Rook pulled her black jacket around her and moved towards a table in the corner. For the most part, the crowd was happy enough to mind their own business and no one really bothered her as she settled herself in. Propping her feet up in the chair across from her, she pulled out a datapad and began to casually scroll through it letting her awareness drop for a moment as everything seemed quiet enough, although being in hutt space the woman should have known better none the less here she was.
 
Dara sat in a booth a few steps from where Rook had settled down. She watched the credits - plus extra - pass hands. Must be behind on her tab or something.
The booth Dara sat in was decorated with empty glasses, some hers, others that had been ignored by the bar staff and left to stew for a few hours. Dara was tinkering a commlink, but her unskinned cybernetic hand shook as she did. She cursed under her breath and it sparked, like it was shouting back. This caught the attention of some short Ugnaught patrons who mistook it for a weapon. Dara quickly gestured her twitching hand to ease them. They didn't seem impressed, nor was she sure they even understood.

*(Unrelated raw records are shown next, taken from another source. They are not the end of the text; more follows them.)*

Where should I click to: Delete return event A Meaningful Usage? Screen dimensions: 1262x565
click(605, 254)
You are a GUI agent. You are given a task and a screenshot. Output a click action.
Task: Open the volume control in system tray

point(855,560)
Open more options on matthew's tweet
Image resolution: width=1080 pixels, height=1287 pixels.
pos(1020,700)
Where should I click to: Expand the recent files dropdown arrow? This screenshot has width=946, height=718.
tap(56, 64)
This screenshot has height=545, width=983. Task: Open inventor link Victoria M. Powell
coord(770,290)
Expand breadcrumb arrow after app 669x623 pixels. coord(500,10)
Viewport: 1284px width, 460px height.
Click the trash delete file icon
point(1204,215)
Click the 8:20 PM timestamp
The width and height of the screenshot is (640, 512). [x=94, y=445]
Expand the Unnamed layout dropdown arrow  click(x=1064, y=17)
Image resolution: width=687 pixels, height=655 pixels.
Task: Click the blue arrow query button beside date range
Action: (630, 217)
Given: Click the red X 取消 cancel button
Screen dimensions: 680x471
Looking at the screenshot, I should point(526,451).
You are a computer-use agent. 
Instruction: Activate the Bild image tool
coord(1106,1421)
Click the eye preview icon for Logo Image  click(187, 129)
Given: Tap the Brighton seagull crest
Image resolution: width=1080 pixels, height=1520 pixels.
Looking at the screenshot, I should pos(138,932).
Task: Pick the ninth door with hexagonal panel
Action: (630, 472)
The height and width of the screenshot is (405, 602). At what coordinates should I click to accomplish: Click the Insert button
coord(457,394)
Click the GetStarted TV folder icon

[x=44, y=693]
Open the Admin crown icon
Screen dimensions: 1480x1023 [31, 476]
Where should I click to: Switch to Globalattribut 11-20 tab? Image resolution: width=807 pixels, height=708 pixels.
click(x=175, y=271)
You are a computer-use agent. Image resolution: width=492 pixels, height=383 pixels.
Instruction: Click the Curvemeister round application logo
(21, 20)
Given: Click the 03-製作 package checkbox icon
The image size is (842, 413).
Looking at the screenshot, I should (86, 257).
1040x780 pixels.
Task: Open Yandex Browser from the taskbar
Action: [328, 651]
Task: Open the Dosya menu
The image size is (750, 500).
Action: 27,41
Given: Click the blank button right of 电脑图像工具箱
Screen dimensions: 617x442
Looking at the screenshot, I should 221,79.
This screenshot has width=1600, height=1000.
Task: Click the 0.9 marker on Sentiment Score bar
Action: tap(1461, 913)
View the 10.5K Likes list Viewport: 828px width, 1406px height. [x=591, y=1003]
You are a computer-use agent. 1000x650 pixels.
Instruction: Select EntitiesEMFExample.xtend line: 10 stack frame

Dara's metal hand knocked repeatedly against the table while she tried to work and simultaneously steady it with her right hand to stifle the sound.
 

Rook

Guest
R
Rook who had been minding her business more or less in her corner, had her musing interrupted by the sound of what seemed to be metal knocking against the table. It wasn't followed by the sound of blasters being fired, at least not yet. This fact alone made her debate if it was worth her time to lift her head up and see what was going on. After a few moments, she looked up despite herself.

What she finally settled on being the cause of the issue was a woman and an angry ugnaught who seemed to be off-put with what was a cybernetic hand. The entire species of ugnaughts tended to amuse Rook on principle, they were so cranky for something as small as they were. After a minute or two she pushed herself off the chair and casually wondered over for a better look. She took a position behind the smaller alien and peered over his shoulder a little curious as to what he was going to do.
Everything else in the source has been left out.